A more recent variation of this story appears on a display in The View, the new forest interpretation centre next to the Queen Elizabeth Hunting Lodge in Rangers Road, Chingford. This states: According to legend, landowner Revd John Whittaker Maitland came up with a cunning plan to terminate commoners’ rights. He waited for the lopping celebration at the Kings Head pub, Loughton, then quietly locked the doors and windows to prevent people leaving to lop at the appointed hour. Not to be outsmarted, the villagers had left some companions outside who smashed in the doors so everyone could reach the woods at Staples Hill in time. And their lopping rights continued for another year.

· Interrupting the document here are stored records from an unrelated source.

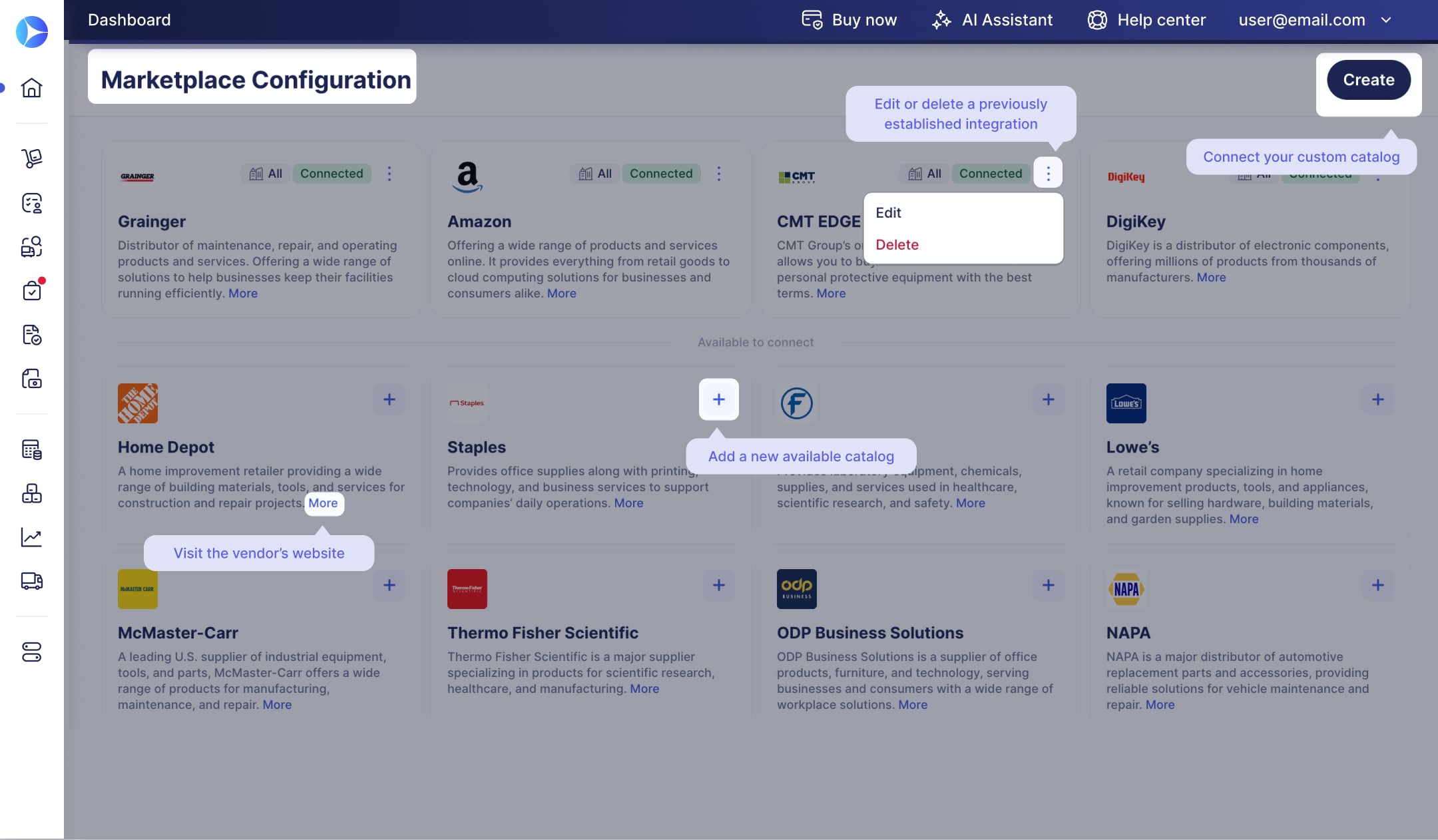1438x840 pixels.
Task: Add ODP Business Solutions with plus icon
Action: [1048, 585]
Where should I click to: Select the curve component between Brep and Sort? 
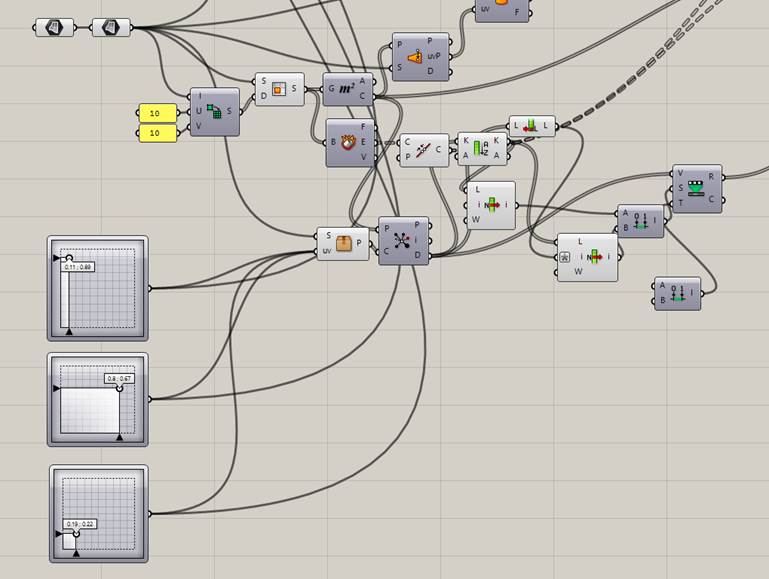pyautogui.click(x=424, y=150)
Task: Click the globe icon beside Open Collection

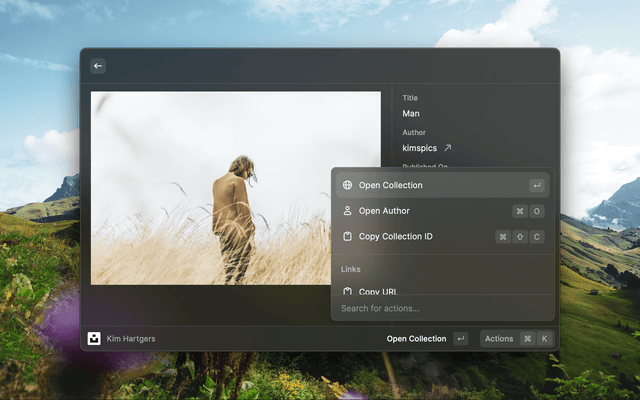Action: click(347, 185)
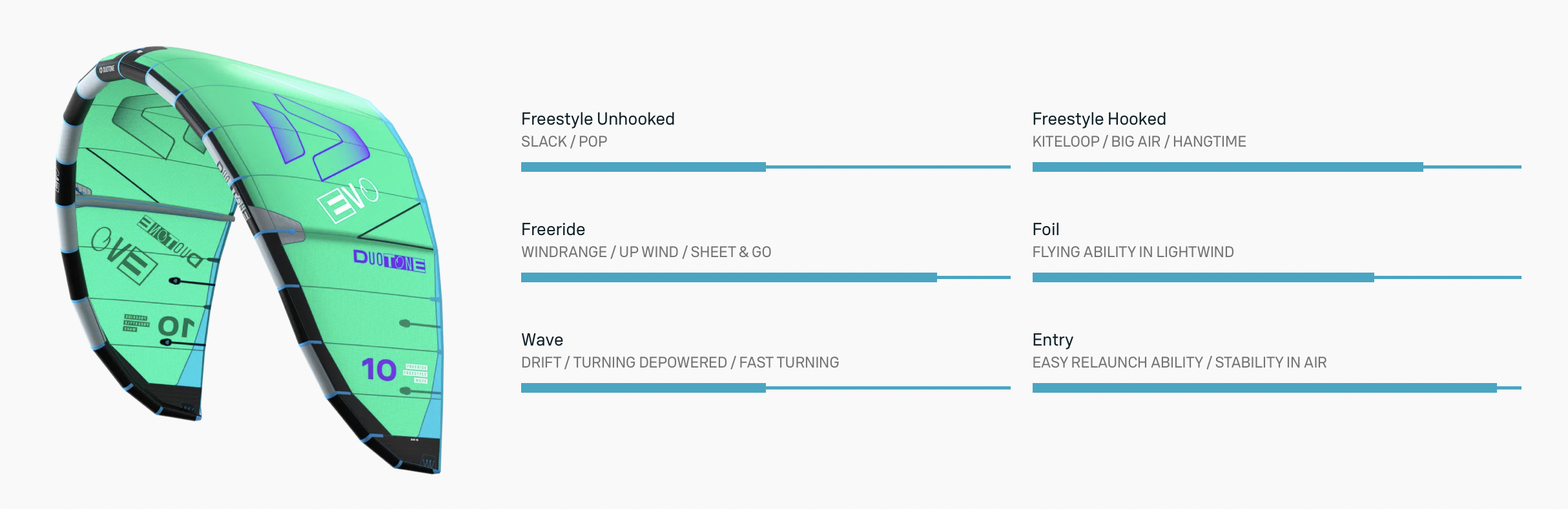The image size is (1568, 509).
Task: Click the Wave rating title
Action: pyautogui.click(x=542, y=340)
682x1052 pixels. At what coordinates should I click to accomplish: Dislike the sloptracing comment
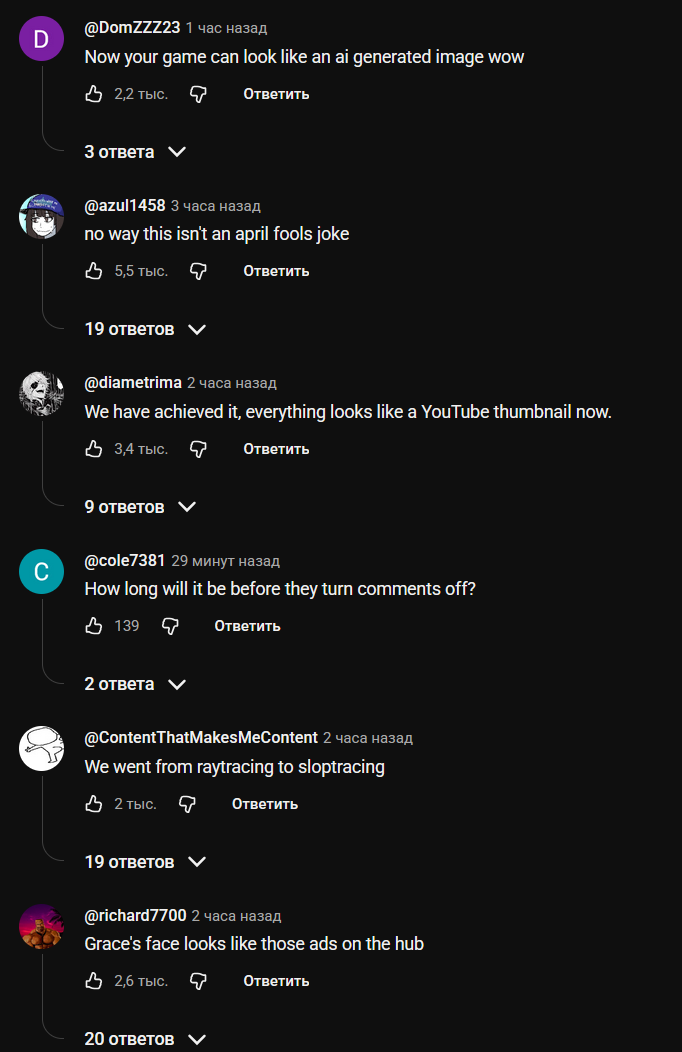(187, 804)
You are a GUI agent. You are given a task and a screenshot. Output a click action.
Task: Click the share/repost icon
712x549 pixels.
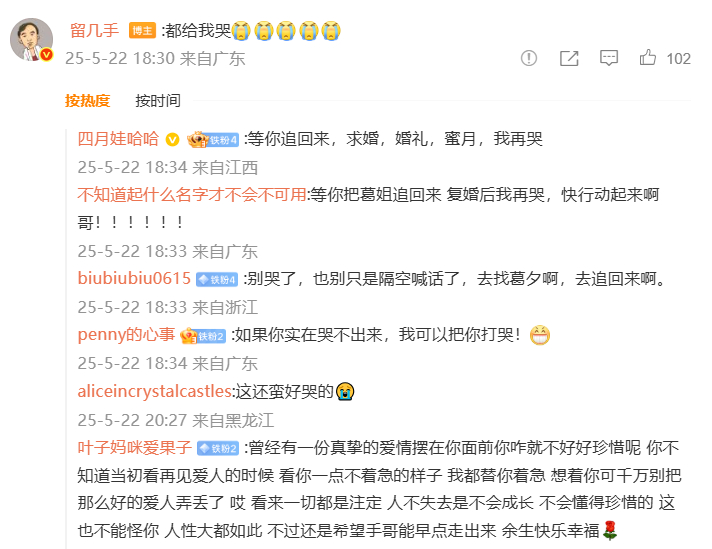point(569,58)
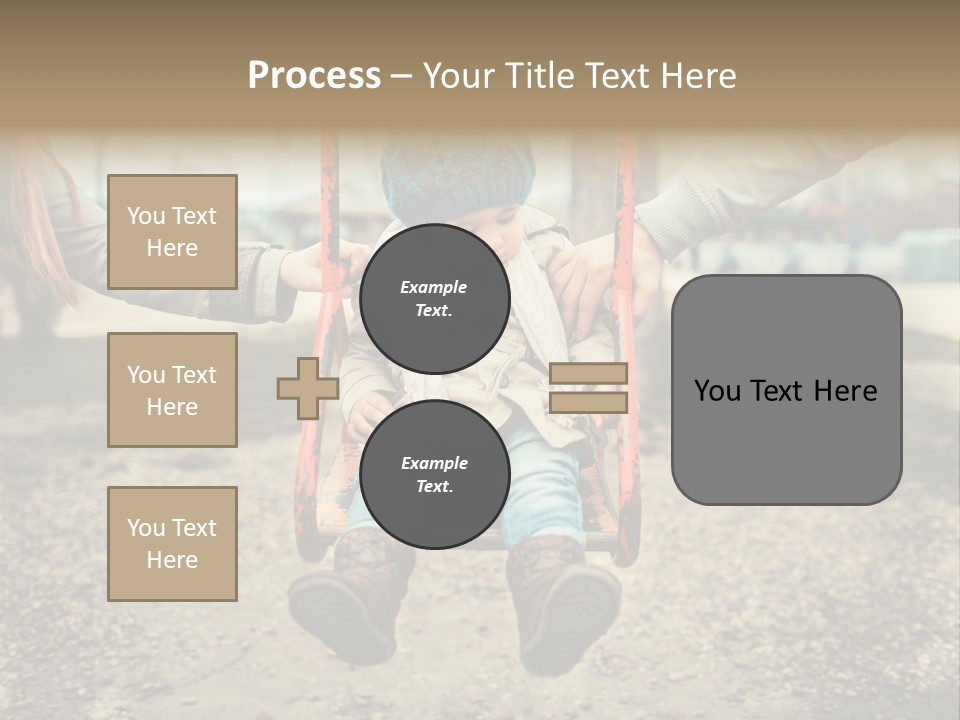Select the top bar of the equals sign

click(x=588, y=373)
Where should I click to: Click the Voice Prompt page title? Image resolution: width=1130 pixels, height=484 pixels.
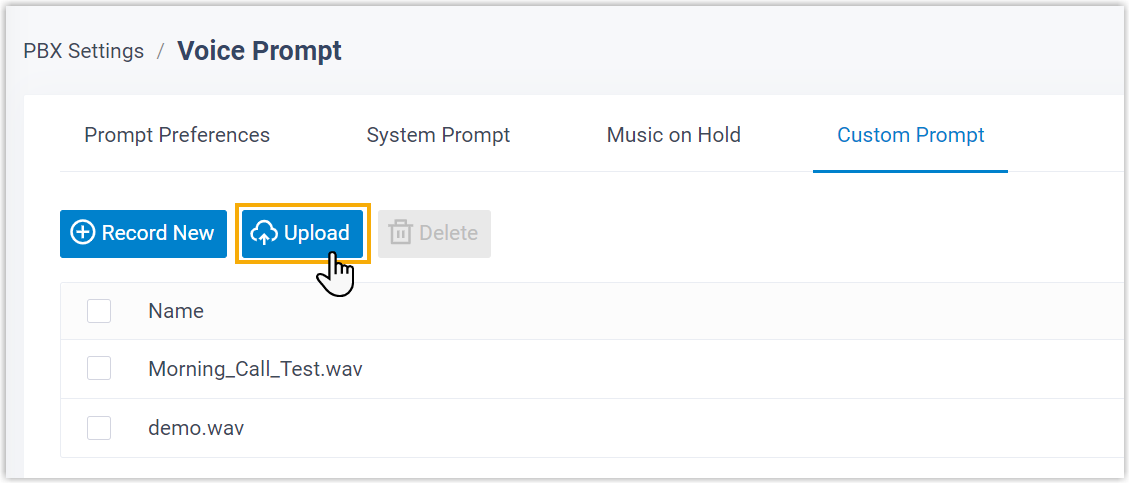click(259, 51)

In Lays and Legends of the Forest of Essex, by Edward Hardingham, J. Haslam, London, 1907, the earlier attempt to deprive the Loppers of Loughton of their rights seems to have been a violent affair:
Loughton is a storehouse of good stories. One that often goes round still, is how the sturdy village folk frustrated the evil intentions of a generous minded Lord of the Manor of King Charles’s time.
It seems that a brother lord of Waltham, by giving a grand supper and ‘drunk’, as the forest folk still call it, to the loppers on the night of the eleventh of November – the night when at midnight, according to the royal charter, lopping must commence or the privilege be lost – contrived to make everybody so drunk that no lopping was attempted, and the right was lost
But he of Loughton had no such good fortune. He provided the supper, a right bountiful one, and his tables were well furnished with guests – everybody came indeed – and the consumption of good things was great. But the knowing ones of the party had their axes with them, hidden away under their smocks; and as midnight drew near, these knowing ones rose up and made for the door. But the door was shut! Yet more it was fast barred and bolted! Splinters and chips were soon almost as plentiful as the execrations of the lord and his friends, held back in their seats by the remainder of the guests, could only look on and curse lustily and loudly, while the gorged but thankful ones smote down door and bar and rushed out whooping and yelling, to hack away merrily as of yore, at the stroke of twelve.